災害時は、避難・片付け・移動などで“足に負担が集中”します。
長時間歩く、靴が濡れる、蒸れる、洗えない、靴下が替えられない──こうした状況が重なると「足のにおい」「かゆみ」「傷」「水虫悪化」などのトラブルが起こりやすくなります。
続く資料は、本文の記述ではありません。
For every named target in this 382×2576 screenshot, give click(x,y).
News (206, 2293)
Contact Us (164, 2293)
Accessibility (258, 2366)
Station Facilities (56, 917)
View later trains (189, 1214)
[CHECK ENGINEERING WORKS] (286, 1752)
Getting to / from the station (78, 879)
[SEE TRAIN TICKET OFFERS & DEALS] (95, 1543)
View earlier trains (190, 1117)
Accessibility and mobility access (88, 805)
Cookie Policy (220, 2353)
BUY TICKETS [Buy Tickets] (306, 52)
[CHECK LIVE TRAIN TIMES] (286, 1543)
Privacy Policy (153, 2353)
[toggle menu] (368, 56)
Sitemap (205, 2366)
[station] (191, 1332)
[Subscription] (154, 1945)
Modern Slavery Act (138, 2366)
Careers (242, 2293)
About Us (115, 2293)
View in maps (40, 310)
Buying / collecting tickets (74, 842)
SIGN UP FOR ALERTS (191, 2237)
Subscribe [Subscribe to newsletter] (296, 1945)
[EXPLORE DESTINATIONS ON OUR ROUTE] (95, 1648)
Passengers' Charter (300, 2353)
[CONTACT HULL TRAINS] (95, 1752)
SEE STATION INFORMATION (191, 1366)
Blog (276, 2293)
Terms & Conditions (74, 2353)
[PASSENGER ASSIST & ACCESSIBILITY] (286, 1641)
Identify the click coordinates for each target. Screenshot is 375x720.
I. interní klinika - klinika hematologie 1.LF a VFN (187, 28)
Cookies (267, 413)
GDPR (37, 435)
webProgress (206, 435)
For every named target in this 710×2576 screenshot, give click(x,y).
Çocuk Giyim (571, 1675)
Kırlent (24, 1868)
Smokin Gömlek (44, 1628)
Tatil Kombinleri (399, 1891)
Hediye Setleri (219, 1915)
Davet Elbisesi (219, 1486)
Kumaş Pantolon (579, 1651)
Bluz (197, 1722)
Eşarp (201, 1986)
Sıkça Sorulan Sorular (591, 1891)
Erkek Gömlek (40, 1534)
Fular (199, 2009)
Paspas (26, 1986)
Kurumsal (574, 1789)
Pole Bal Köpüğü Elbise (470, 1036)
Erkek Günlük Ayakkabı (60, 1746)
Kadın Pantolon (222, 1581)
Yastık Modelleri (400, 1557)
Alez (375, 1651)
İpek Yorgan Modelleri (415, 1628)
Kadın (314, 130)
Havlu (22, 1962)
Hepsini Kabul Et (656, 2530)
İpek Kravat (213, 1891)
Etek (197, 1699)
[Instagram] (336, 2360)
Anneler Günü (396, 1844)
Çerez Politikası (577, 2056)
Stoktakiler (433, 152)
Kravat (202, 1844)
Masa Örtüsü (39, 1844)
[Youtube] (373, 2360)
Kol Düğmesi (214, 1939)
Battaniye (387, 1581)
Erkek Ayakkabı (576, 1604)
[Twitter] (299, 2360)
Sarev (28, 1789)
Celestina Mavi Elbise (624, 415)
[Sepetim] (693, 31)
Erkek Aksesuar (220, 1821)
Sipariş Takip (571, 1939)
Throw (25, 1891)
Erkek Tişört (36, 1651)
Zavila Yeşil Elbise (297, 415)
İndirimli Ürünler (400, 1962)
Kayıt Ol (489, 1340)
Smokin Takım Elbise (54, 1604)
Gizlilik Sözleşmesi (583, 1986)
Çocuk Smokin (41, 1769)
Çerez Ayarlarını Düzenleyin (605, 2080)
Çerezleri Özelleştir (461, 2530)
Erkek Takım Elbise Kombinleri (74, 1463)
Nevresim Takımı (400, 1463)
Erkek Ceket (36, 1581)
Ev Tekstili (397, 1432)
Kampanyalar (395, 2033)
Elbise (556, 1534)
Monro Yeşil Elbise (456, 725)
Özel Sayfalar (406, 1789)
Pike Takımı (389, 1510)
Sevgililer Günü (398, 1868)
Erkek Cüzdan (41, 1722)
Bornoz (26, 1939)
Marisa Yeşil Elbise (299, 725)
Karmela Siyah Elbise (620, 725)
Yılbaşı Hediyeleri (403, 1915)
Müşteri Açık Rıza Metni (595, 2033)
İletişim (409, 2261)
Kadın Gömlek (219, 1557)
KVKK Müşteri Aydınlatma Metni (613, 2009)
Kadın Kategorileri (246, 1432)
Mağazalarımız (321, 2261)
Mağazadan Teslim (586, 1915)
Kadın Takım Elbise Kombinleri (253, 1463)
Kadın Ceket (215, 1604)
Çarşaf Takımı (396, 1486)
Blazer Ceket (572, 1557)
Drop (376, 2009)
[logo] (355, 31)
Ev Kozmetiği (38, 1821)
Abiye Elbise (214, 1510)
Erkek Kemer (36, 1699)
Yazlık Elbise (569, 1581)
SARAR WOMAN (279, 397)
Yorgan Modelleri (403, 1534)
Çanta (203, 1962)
ここでは、災害時の足の衛生と快適を守るための方法をまとめます。

■災害時に足のにおいが悪化する原因
・靴が濡れる
・汗で蒸れる
・長時間靴を履く
・靴下を交換できない
・洗えない
・通気の悪い靴を履く
・避難所の湿気が多い

足は“蒸れやすい部位”であり、菌が最も増えやすい環境です。

■まず最初にやるべきこと
・濡れた靴下は必ず交換
・靴の中を乾かす
・足を濡れタオルで拭く
・においの強い日は早めにケア
・歩いた後は足を休ませる

濡れと蒸れを放置するとトラブルが急増します。

■足のにおいを防ぐ方法
・濡れタオルで足指の間まで拭く
・ベビーパウダーで湿気を抑える
・足専用の除菌スプレーがあると便利
・靴下を2〜3日に1回は必ず交換
・靴はなるべく乾かす

“足指の間”が最も蒸れやすく菌が増える場所です。

■足が湿っているときの応急処置
・新聞紙を丸めて靴の中に入れる
・タオルを靴の中へ詰めて吸水
・扇風機(電池式)で風を当てる
・靴のインソールを取り出して乾かす
・乾いたタオルで足指をしっかり拭く

とにかく“水分を抜く”のが重要です。

■靴選びで蒸れを減らすコツ
・通気性の良いスニーカー
・防水靴は“雨時だけ”に使う
・長靴は蒸れやすいので短時間のみ
・インソールで通気性アップ
・濡れた靴は無理に履き続けない

靴の選択だけで蒸れやにおいは大きく変わります。

■避難所での足ケア
・床が湿気を吸いやすい
・長時間同じ靴下はNG
・汗をかいたらこまめに足を拭く
・夜寝る前に必ず足を清潔に
・下駄箱がなく靴の湿気が残ることに注意

避難所では足トラブルが増えやすく、ケアが必須。

■足トラブルの予防(子ども・高齢者)
・子ども:汗をかきやすく蒸れやすい
・高齢者:傷や水虫が悪化しやすい
・毎日1回は足を拭く
・靴下を多めに準備
・歩かない時間に風を通す

足のケアは“全身の健康”に直結します。

■長時間歩いた日の疲労対策
・足湯(少量でもOK)
・足首を軽くストレッチ
・冷たいタオルで足を冷やす
・足裏のマッサージ
・水分補給でむくみ防止

足の疲れを取ると翌日の行動力が確保できます。

■災害前に備えておくと安心なアイテム
・替えの靴下
・速乾靴下
・ベビーパウダー
・汗拭きシート
・消臭スプレー
・新聞紙
・防水スニーカー
・電池式扇風機

これらは軽量で、防災バッグにも入れやすい最強グッズ。

■まとめ
災害時の“足のにおい・蒸れ問題”は、靴の湿気・長時間歩行・交換できない環境が重なることで発生します。濡れた靴下を交換し、足を拭き、靴の湿気を取るだけでトラブルは大幅に減少。避難生活では足の健康維持が体力・行動力に直結するため、日頃からの準備が大きな安心につながります。